_Task description_.
In your copy, repeat each record exactly and include no pictures.

_Data for processing_.
******

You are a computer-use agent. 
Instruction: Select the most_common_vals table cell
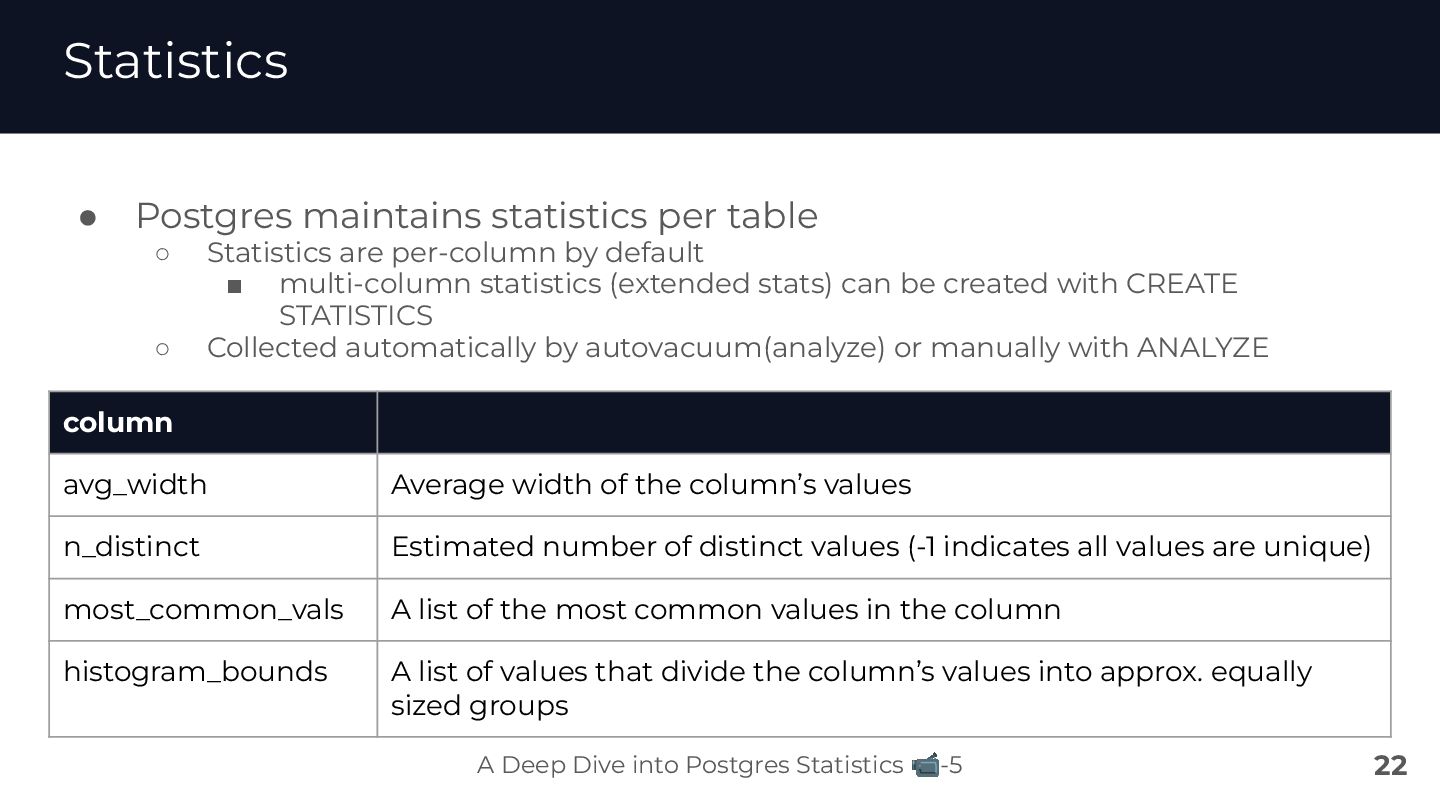pyautogui.click(x=203, y=610)
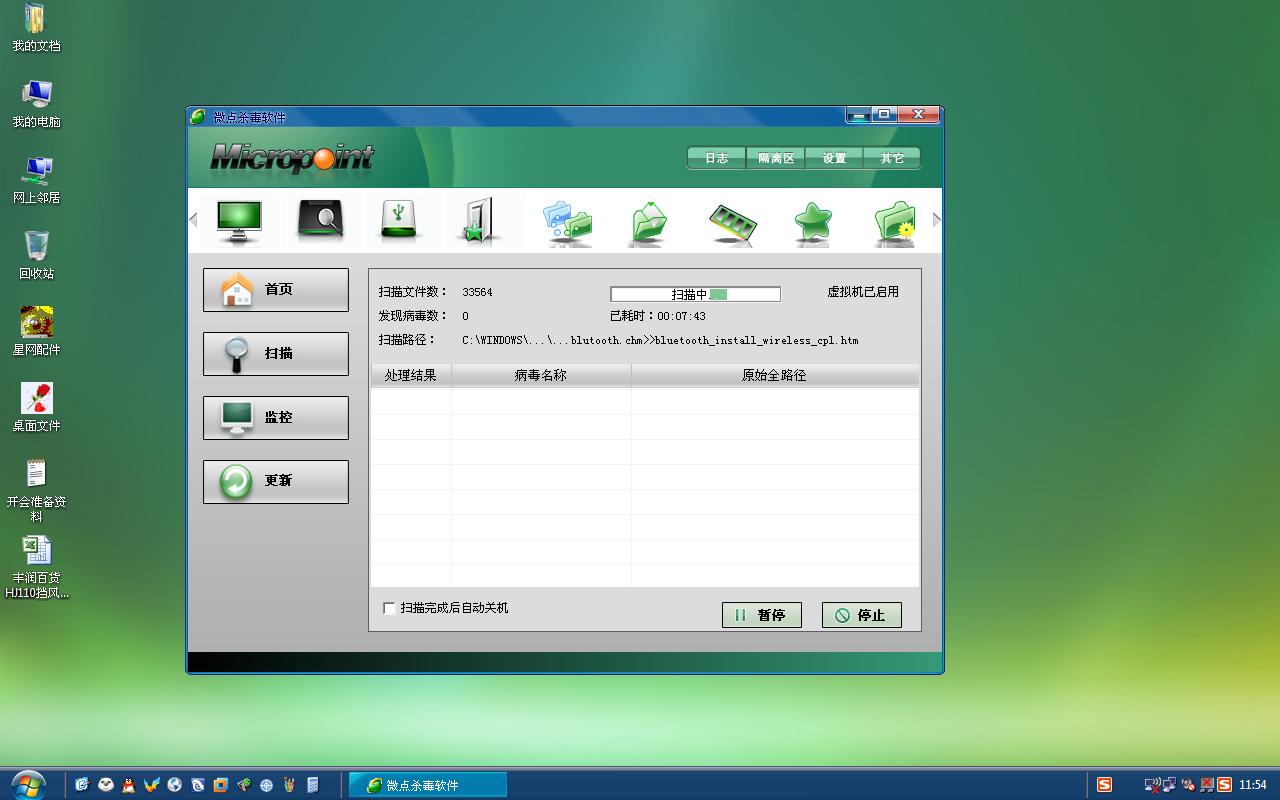Select the green star icon in toolbar
The width and height of the screenshot is (1280, 800).
813,222
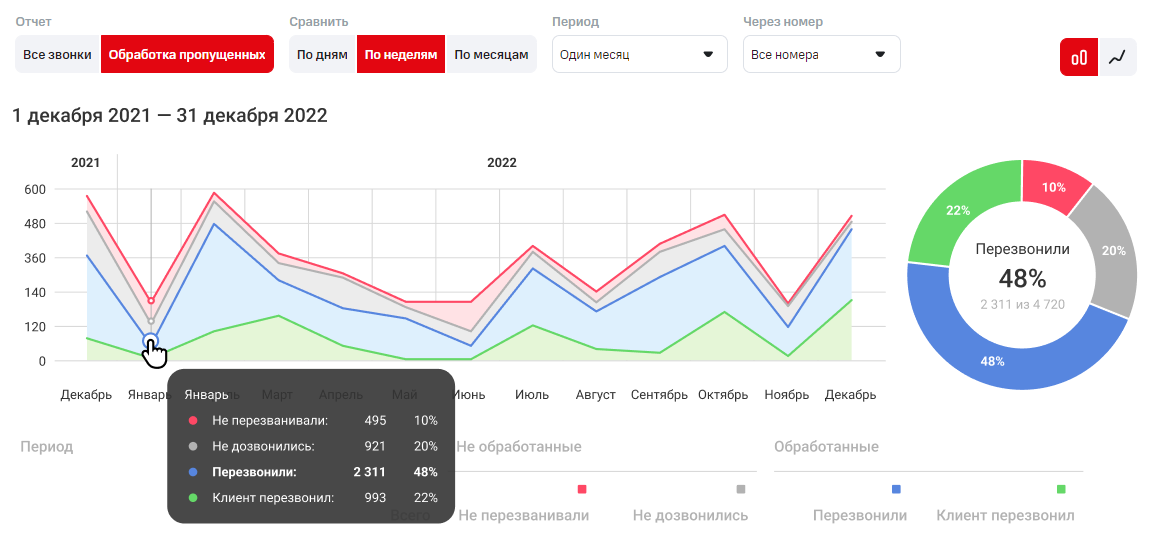1169x538 pixels.
Task: Open the Все номера number dropdown
Action: pyautogui.click(x=821, y=55)
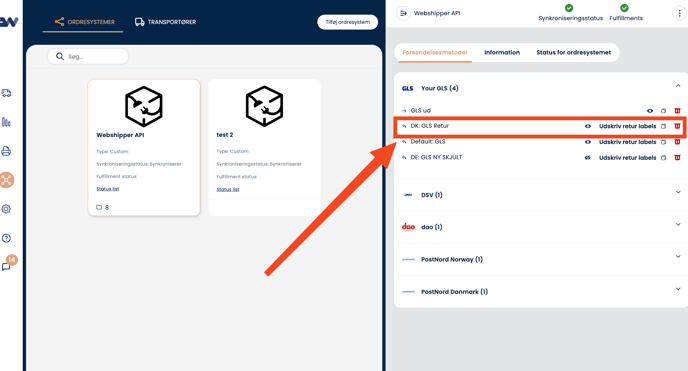
Task: Expand the DSV (1) carrier section
Action: (678, 192)
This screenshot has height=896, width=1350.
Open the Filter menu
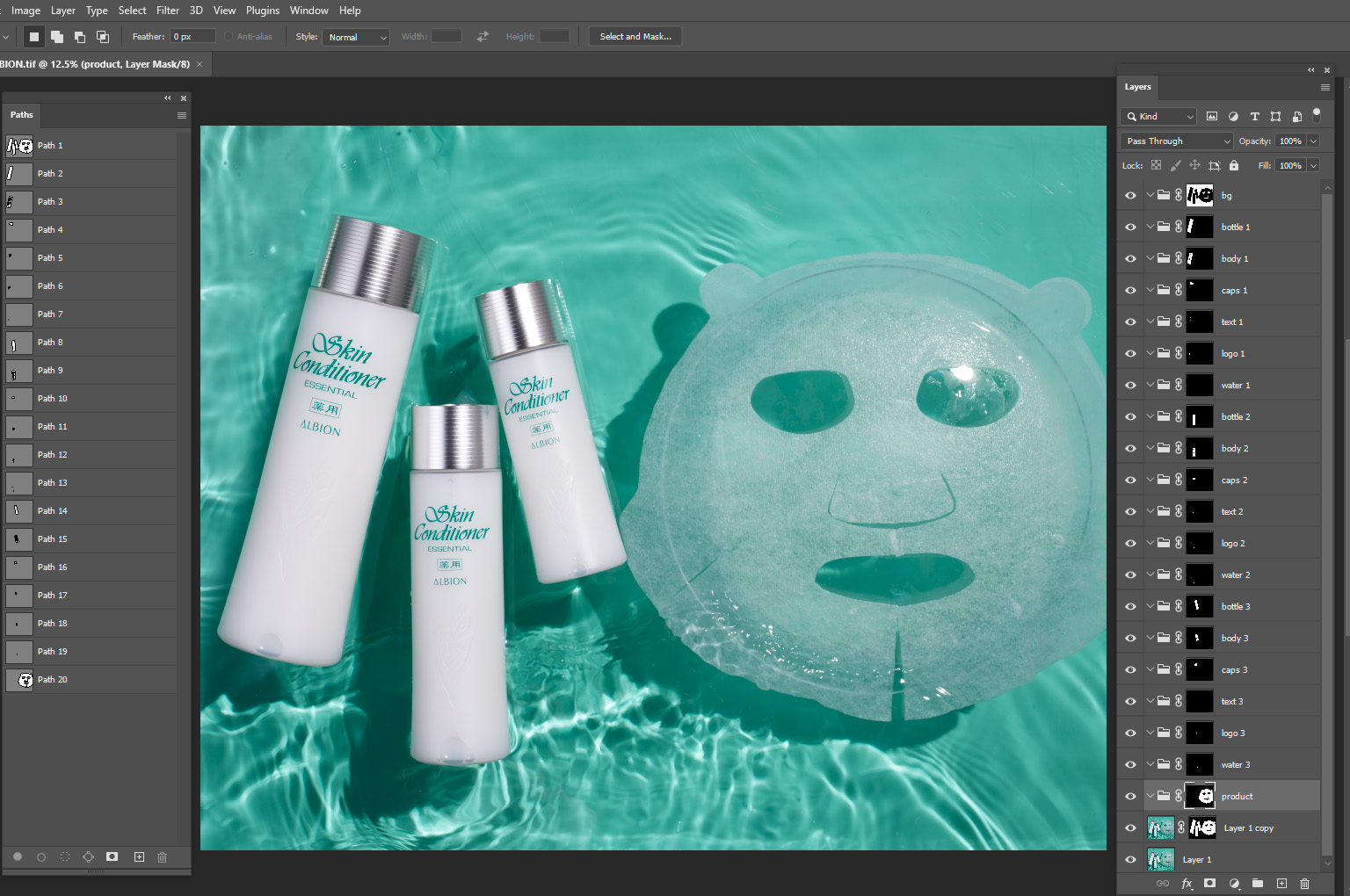click(167, 10)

******

_Written reply_.
You are a computer-use agent. 
Instruction: Select the most_common_vals table cell
pyautogui.click(x=203, y=610)
Select the green star icon in toolbar
The width and height of the screenshot is (1280, 800).
813,222
1169x538 pixels.
Task: Open the Все номера number dropdown
Action: pyautogui.click(x=821, y=55)
Task: Expand the DSV (1) carrier section
Action: (678, 192)
This screenshot has height=896, width=1350.
Open the Filter menu
click(167, 10)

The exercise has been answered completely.